Needless to say, this list isn’t exhaustive. I’d also recommend Theo Angelopoulos’ The Dust of Time (2009) for its magisterial camera movements; Jia Zhang-ke’s fascinating but unfocussed I Wish I Knew (2010); Michelangelo Frammartino’s Le quattro volte (2010) for the director’s god-like control over mise en scène; Julia Leigh’s Sleeping Beauty (2011) for its narrative ambiguities and the clinical precision of Leigh’s mise en scène and framing, which both suggest the influence of Michael Haneke; and Duncan Jones’ Source Code (2011) for the way that it doles out exposition in small doses while the action moves relentlessly forward, so that (like the hero) we only gradually begin to grasp the situation.
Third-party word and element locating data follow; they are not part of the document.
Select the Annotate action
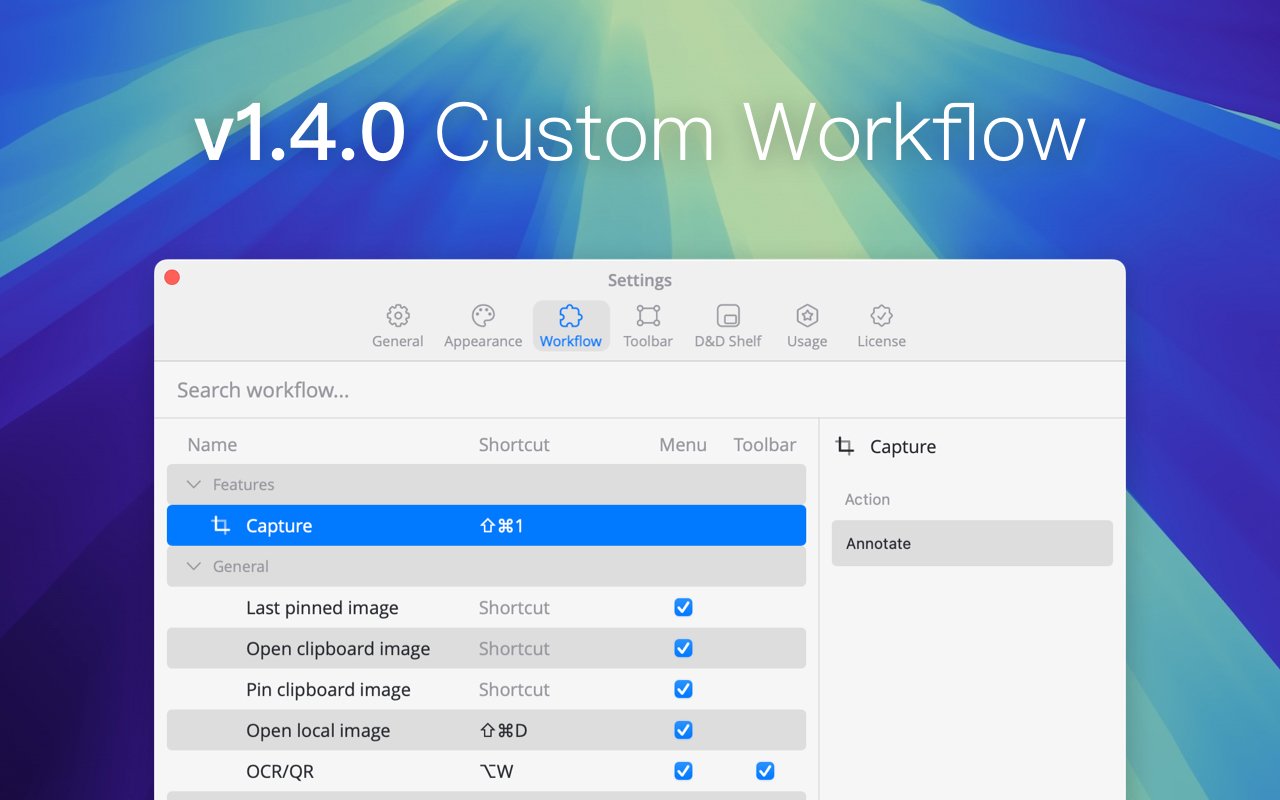 972,543
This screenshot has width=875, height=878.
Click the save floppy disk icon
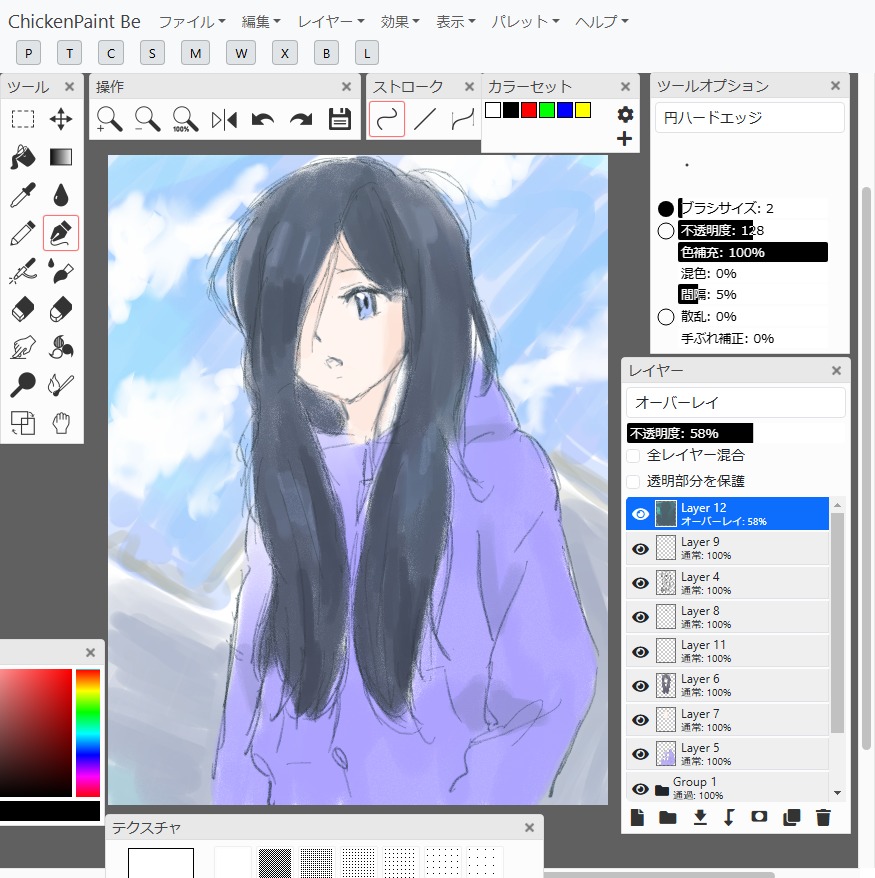pyautogui.click(x=340, y=120)
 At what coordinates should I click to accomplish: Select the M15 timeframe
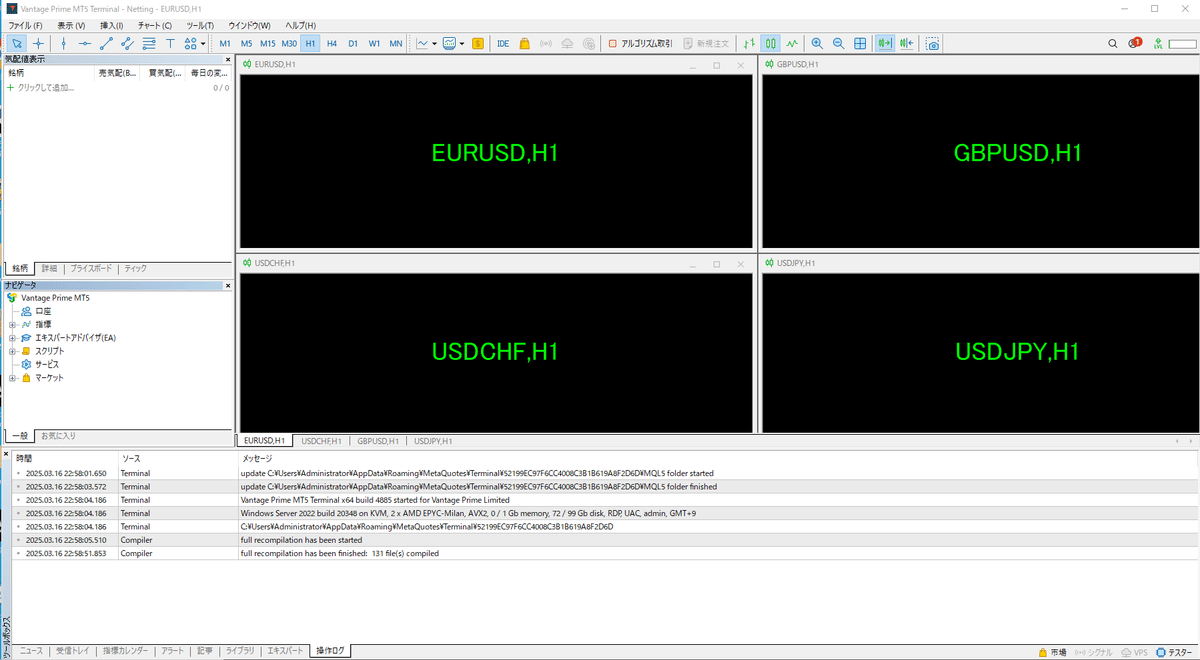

Finally, if I were choosing he best films that I saw for the first time in 2011 regardless of when they were made—along with Angelopoulos’ The Traveling Players (1975), which I’ve already written about—my picks would be a quartet of French masterpieces: Jean Renoir’s Le Crime de Monsieur Lange (1936), Jean Eustache’s La Maman et la putain (1973), Alain Resnais’ Mélo (1986), and Jean-Luc Godard’s Histoire(s) du cinéma (1988-98). While Renoir’s proletarian comedy is plainly the most beguiling and optimistic movie on my list, Eustache’s bohemian psychodrama is the most emotionally devastating, and the director’s stripped down mise en scène puts particular emphasis on the performances. On the other hand, the style of Resnais’ film is flamboyantly theatrical, yet the story is no less moving for it. Indeed, along with La Maman et la putain, this was the most powerfully acted movie that I saw all year. Lastly, Godard’s eight-part series on video (the only avant-garde item on my list) has a reputation for being esoteric, but it strikes me as more accessible than any of his recent features precisely because it doesn’t tell a story. Thus, one can groove on the sounds and images without having to worry about processing the experience in terms of narrative. Like The Tree of Life, it’s a movie that sings rather than speaking.